§ **Written request**: Gather every line in the entries below that contains the string "perform", and copy each one in full.

Records:
━━━

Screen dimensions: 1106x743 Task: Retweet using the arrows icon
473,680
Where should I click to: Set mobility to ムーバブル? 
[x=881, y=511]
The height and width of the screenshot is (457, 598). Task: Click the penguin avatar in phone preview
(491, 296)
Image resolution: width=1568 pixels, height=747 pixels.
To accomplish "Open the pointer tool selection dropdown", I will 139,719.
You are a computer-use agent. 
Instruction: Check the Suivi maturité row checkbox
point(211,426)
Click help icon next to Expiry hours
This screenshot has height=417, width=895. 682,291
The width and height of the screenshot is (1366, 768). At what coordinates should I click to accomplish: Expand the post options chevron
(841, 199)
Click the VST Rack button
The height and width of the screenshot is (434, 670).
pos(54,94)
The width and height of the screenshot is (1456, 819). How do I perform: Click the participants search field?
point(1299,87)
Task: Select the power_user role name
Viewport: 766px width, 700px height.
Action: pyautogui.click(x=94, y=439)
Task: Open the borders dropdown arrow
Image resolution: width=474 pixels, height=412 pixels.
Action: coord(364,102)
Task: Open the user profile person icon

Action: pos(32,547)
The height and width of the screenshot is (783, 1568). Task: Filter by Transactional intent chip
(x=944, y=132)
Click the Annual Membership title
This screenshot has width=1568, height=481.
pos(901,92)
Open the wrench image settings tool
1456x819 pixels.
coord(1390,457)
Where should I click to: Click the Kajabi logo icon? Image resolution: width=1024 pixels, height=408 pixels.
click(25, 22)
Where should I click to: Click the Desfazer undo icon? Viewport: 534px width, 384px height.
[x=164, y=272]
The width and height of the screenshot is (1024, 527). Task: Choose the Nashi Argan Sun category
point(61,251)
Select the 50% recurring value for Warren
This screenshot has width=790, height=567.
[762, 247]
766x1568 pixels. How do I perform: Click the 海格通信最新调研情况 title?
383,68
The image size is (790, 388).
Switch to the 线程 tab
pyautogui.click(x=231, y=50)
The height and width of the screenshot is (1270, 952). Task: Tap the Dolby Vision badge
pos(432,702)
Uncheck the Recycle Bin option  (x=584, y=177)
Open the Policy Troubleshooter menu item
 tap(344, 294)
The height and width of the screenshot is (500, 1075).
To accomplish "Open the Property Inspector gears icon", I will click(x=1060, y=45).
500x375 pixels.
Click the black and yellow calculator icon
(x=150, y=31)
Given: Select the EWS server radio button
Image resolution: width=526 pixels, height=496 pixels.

━━━

§ **Result of the task**:
The width and height of the screenshot is (1456, 819). How do I perform: Click the participants search field?
766x1568 pixels. How do I perform: Click the 海格通信最新调研情况 title?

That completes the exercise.